她的吻细密温柔。额头、蒙着领带的眉眼、鼻梁、脸颊、下巴......仿佛要将这些年错过的亲吻全部补上。

“鸥外先生还记得,我们第一次跳舞的时候吗?”

最后吻上他的唇前,金发还带着湿意的少女垂眸问道。

“不会忘。”

不知什么时候挣脱束缚的男人逆转了攻势,头埋在她的颈间,嗓音低哑。

任由衣衫被撕开,海蒂迎合爱人注满感情的吻,伸手解开蒙住对方眼睛的领带,要直视那双紫红色的眼睛。

答案是什么?

十几年过去,他灵魂深处藏着的那个答案,究竟有没有改变?

对视的那一刻,图穷匕见。

她看到了荒芜的祭坛,神庙里的雕像坍塌,绑在十字架上的倒吊人,和她长得一模一样的金发少女。

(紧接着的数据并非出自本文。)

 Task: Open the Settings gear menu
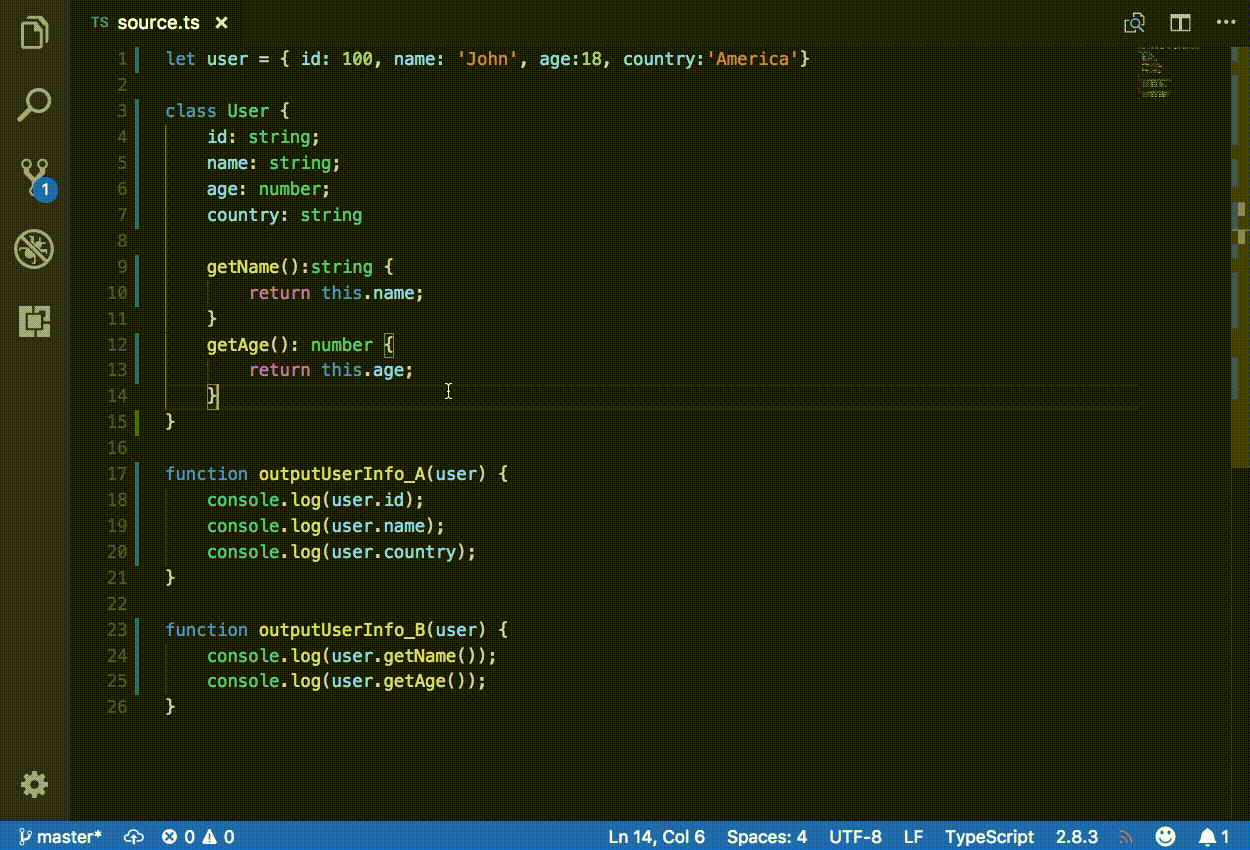(34, 785)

已经死去的少女唇边带着微笑,穿着洁白的衣裙,手腕间的鲜血仍在滴落。

他爱的早已不是她,他爱的是一个象征,是一个可望不可即的影子,是他年少时的轻狂和付出的热情——

他爱的,是死去的海蒂,而不是活着的。

巨大的痛苦和荒谬向她汹涌而来,海蒂闭了闭眼,又慢慢睁开。有一个声音在她耳边声嘶力竭地大笑着嘲讽:这是你的报应!都是报应!!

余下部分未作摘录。